Written request: Could you give as a numbered list the listing lines starting with the line containing "This screenshot has" and going on through the line containing "pyautogui.click(x=36, y=70)", skipping blank lines and leaving out the pictures?

Provided records:

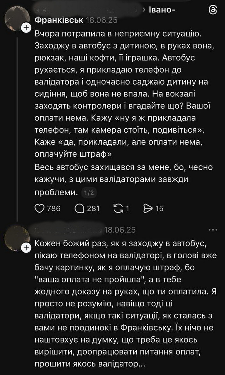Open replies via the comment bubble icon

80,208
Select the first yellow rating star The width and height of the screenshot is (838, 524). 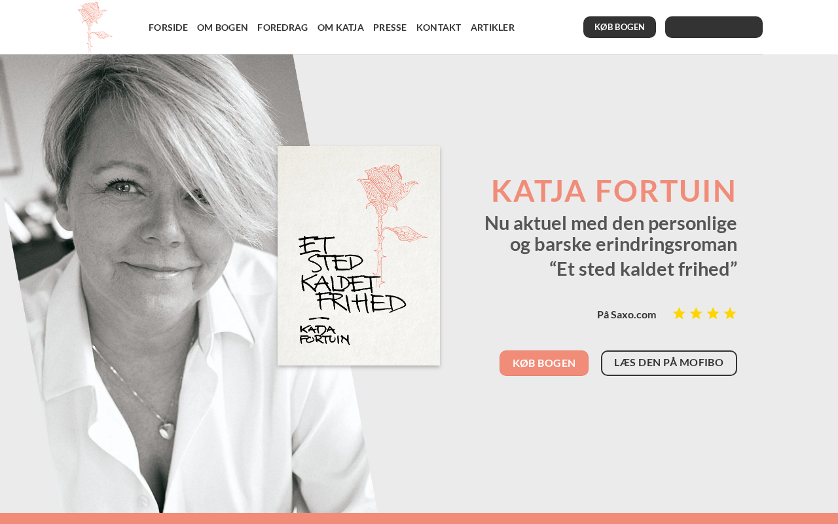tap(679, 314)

==

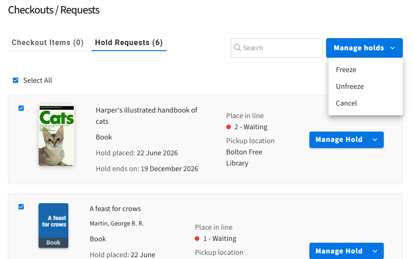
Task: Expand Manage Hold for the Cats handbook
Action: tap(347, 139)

* * *

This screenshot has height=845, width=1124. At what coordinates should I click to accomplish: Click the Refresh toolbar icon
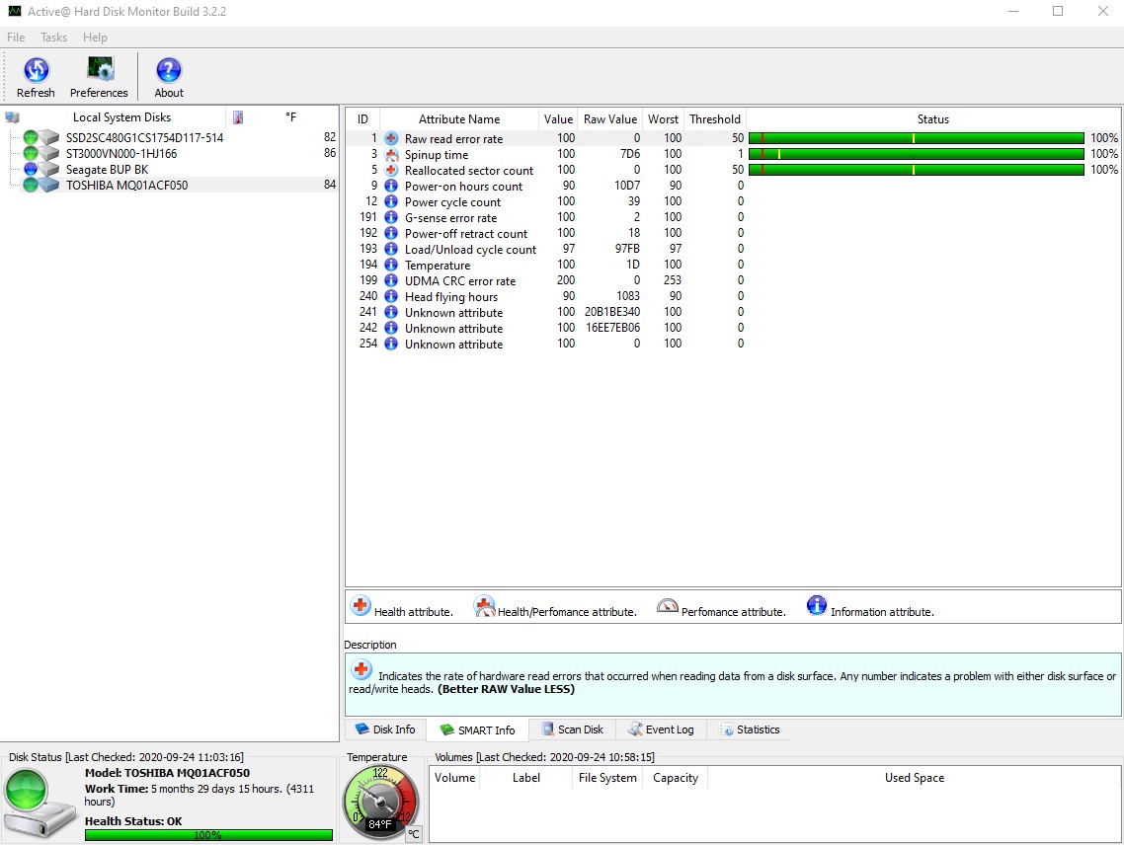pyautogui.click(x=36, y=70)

Task output:
1. This screenshot has height=845, width=1124. At what coordinates should I click to accomplish: Click the Refresh toolbar icon
2. pyautogui.click(x=36, y=70)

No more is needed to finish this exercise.